EXERCISE DESCRIPTION:
With the exception of the pictures, transcribe the entire listing exactly.

DATA:
──────────────────────────────
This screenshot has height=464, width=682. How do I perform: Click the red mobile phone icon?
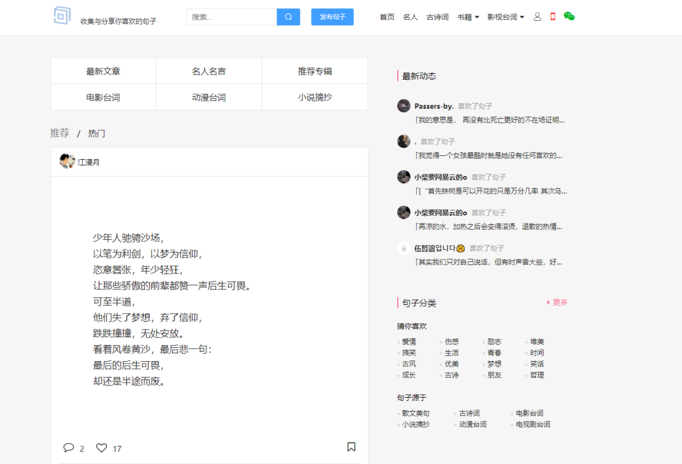point(553,17)
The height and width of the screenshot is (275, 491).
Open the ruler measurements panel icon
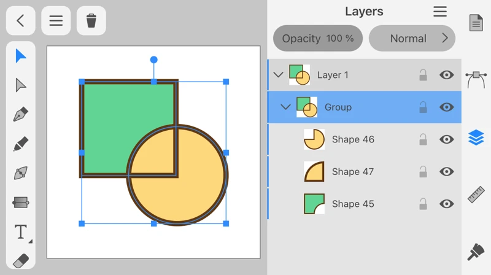click(476, 194)

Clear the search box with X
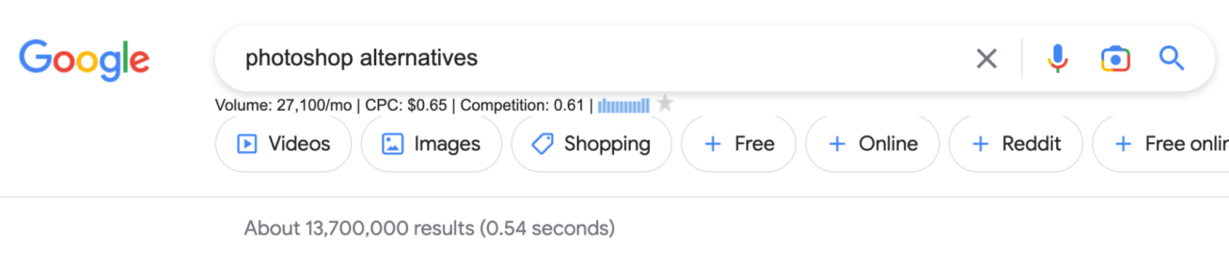point(986,59)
──────────────────────────────
TASK RESULT:
This screenshot has height=464, width=682. How do I perform: Click the red mobile phone icon?
point(553,17)
The height and width of the screenshot is (275, 491).
Open the ruler measurements panel icon
click(476, 194)

Clear the search box with X
point(986,59)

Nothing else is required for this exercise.